Please rewrite everything from the start of the material down through the line containing "tap(603, 137)", swapping "dropdown" for "menu" and leaving all else unchanged. Leave the pictures out of your answer.

▶ Text and element-pointing records
※

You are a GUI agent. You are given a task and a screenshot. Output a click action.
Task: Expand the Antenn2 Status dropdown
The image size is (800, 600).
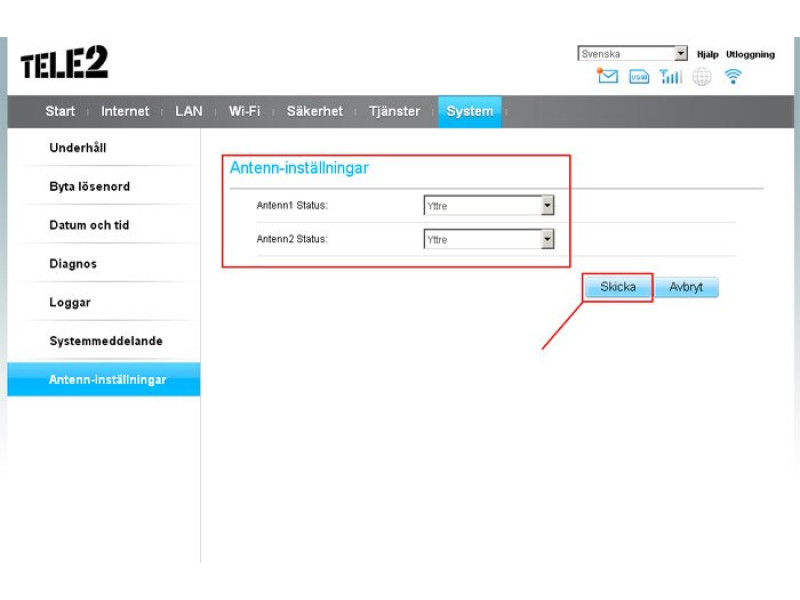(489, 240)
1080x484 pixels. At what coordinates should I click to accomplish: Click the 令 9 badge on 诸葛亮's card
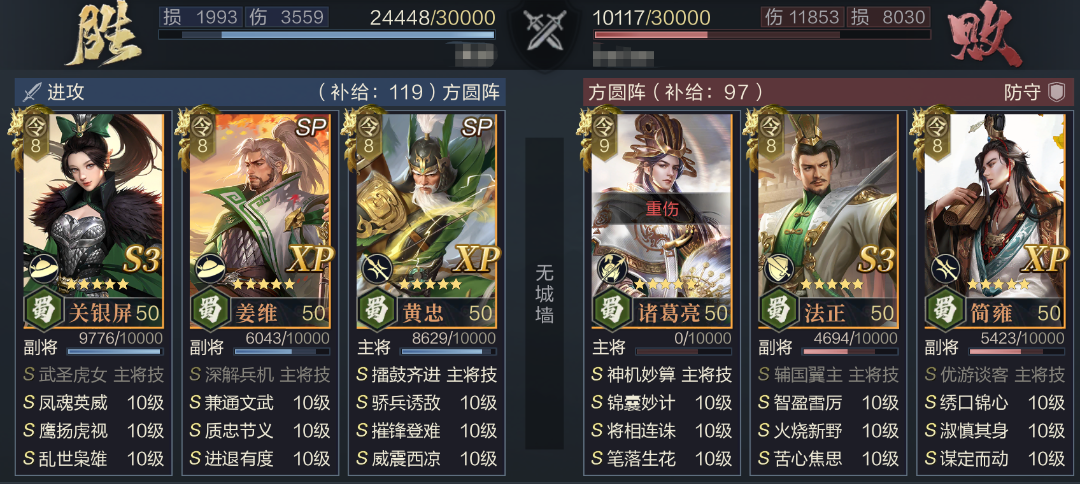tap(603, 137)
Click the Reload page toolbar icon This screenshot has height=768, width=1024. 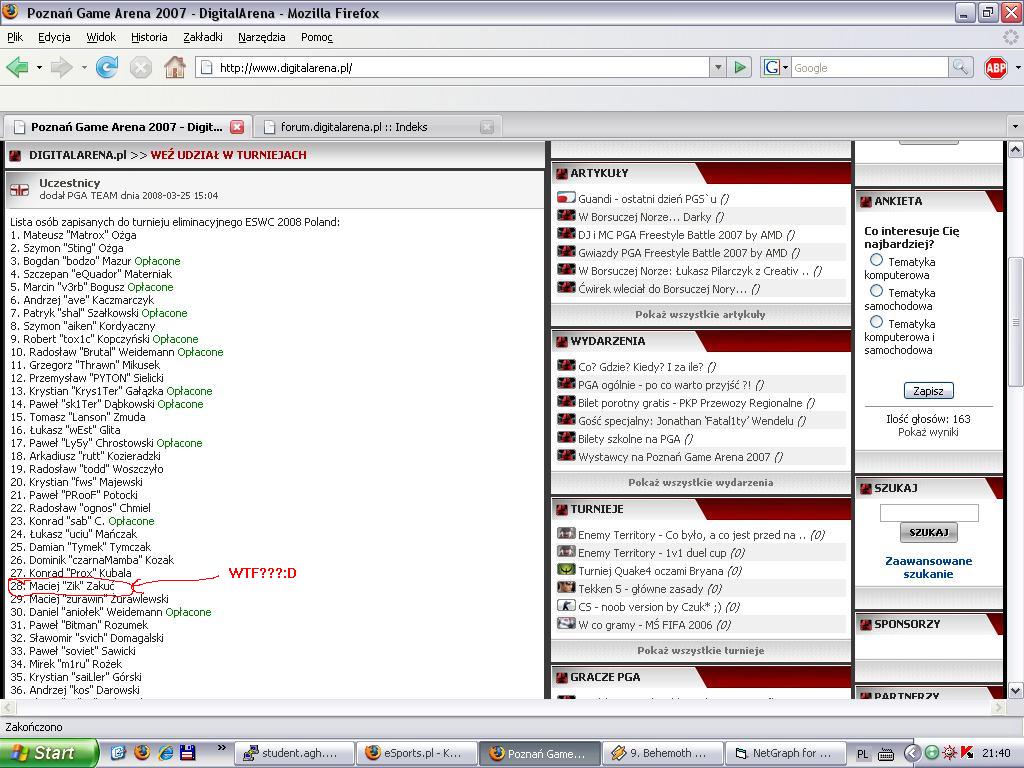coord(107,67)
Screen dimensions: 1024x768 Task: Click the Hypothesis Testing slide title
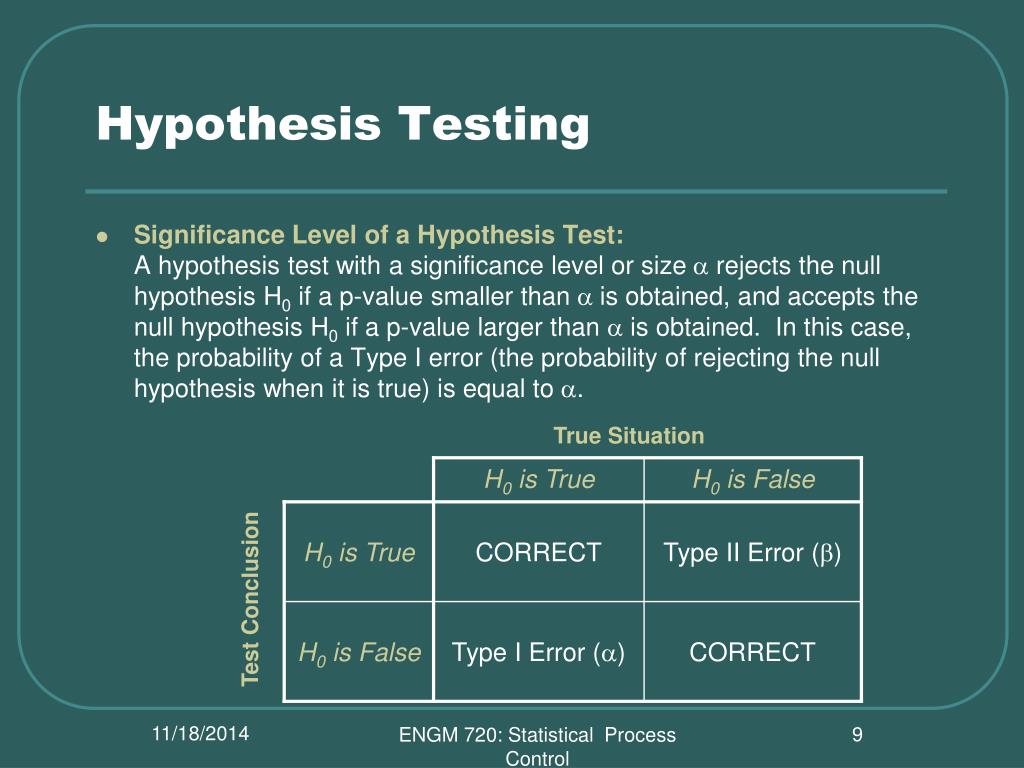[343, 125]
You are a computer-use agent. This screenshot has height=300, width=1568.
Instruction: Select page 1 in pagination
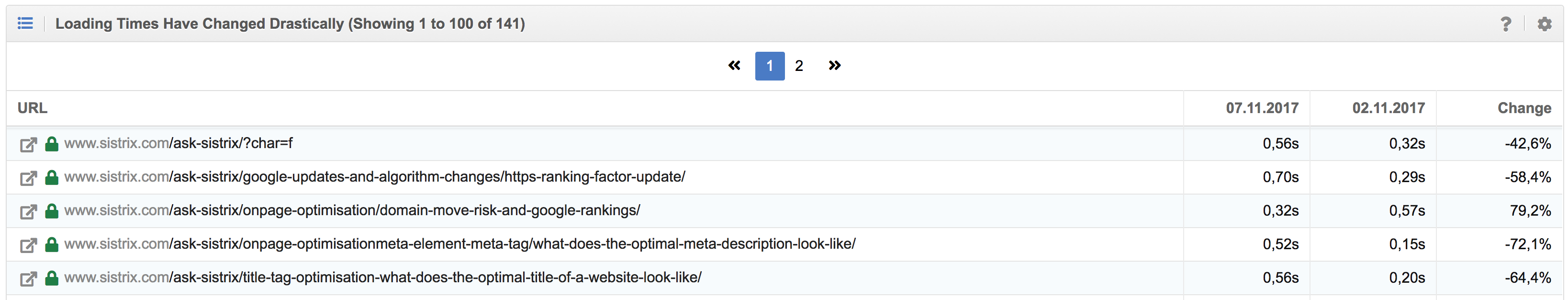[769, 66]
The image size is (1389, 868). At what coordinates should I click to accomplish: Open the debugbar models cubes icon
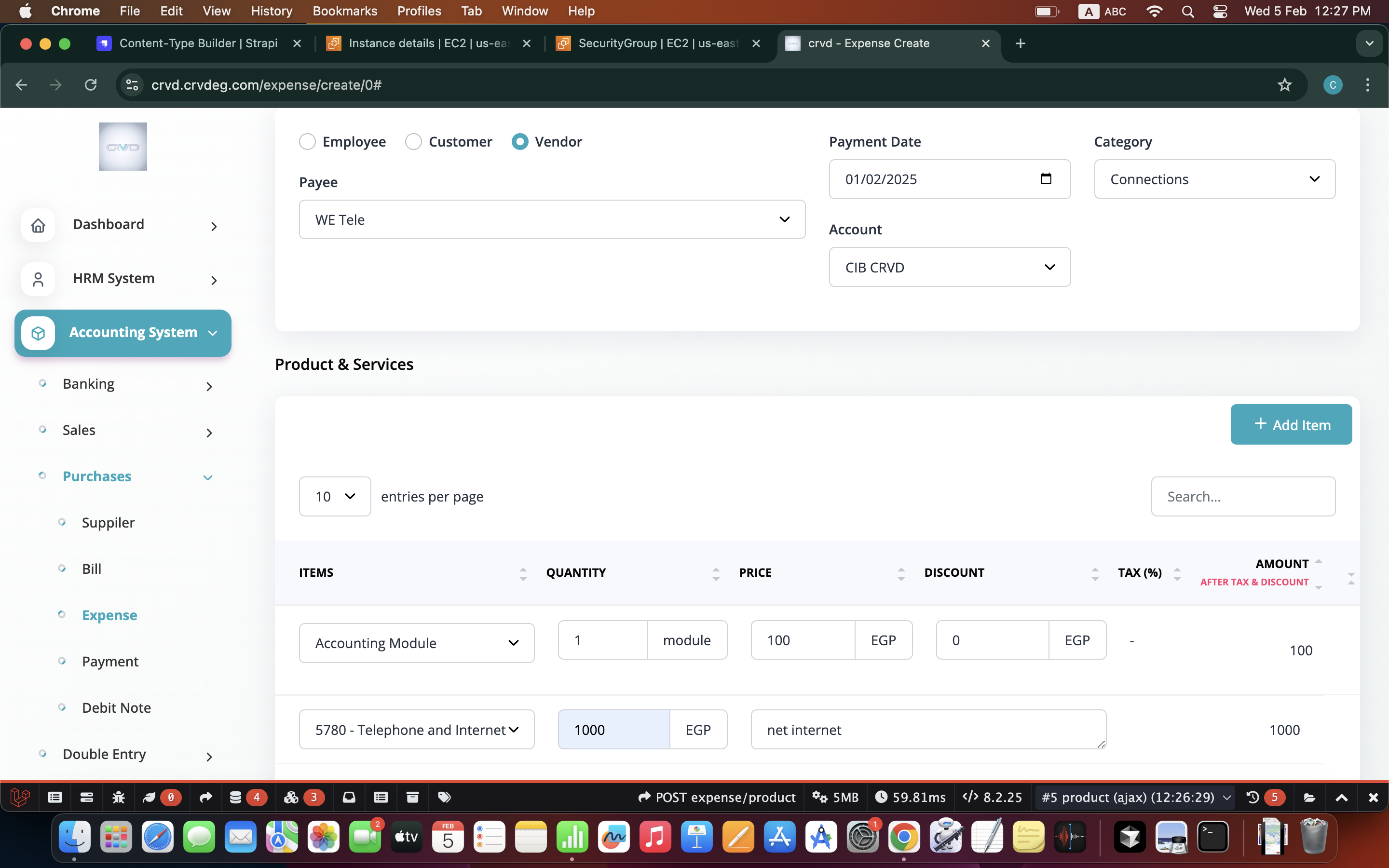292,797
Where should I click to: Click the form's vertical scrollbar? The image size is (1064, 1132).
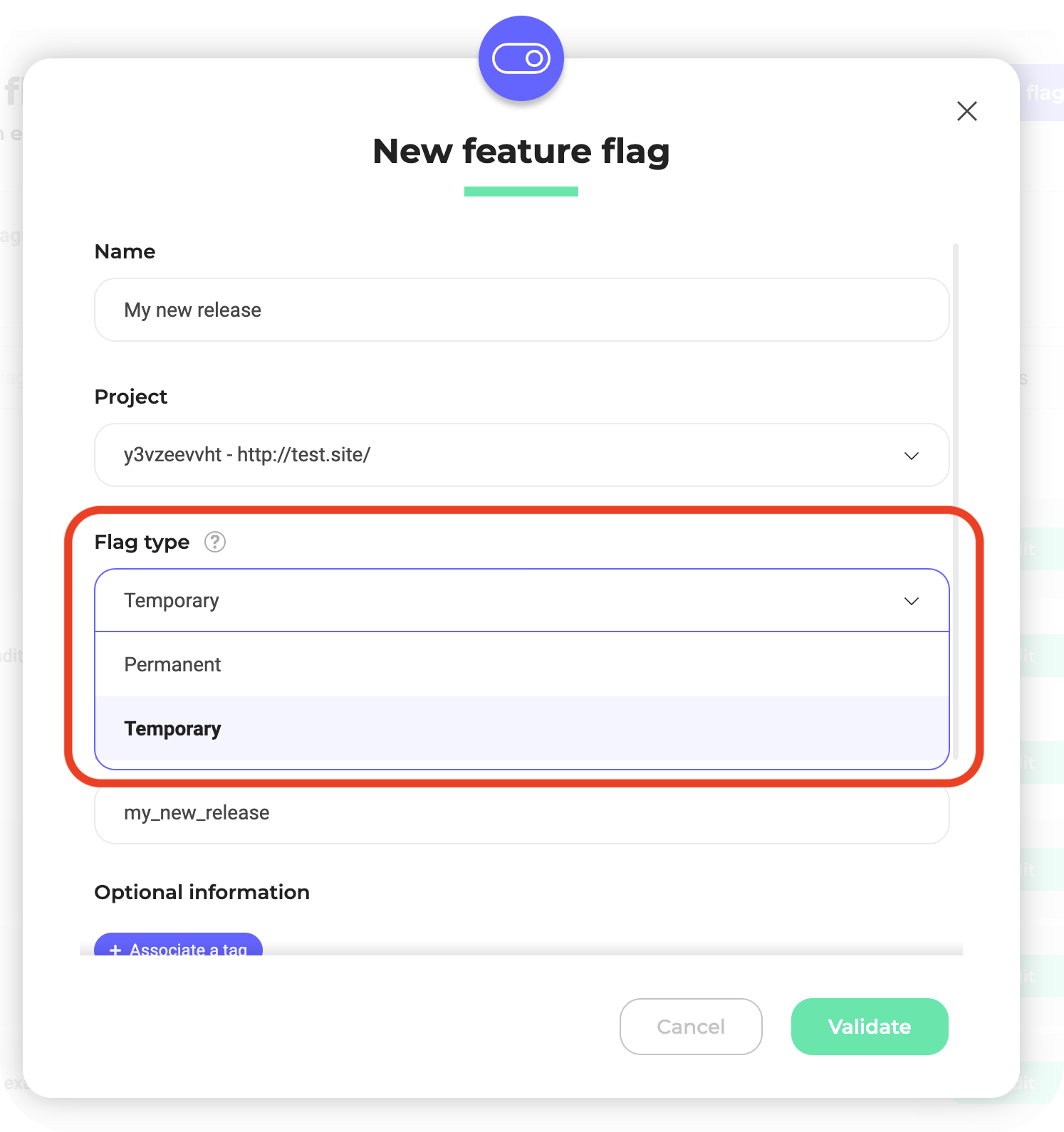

※

▶ Result below
You are a GUI agent. You are given a task and a screenshot. Output a click action.
Task: Expand the Antenn2 Status menu
The image size is (800, 600).
(489, 240)
1080x484 pixels. At what coordinates should I click to accomplish: Click the 令 9 badge on 诸葛亮's card
tap(603, 137)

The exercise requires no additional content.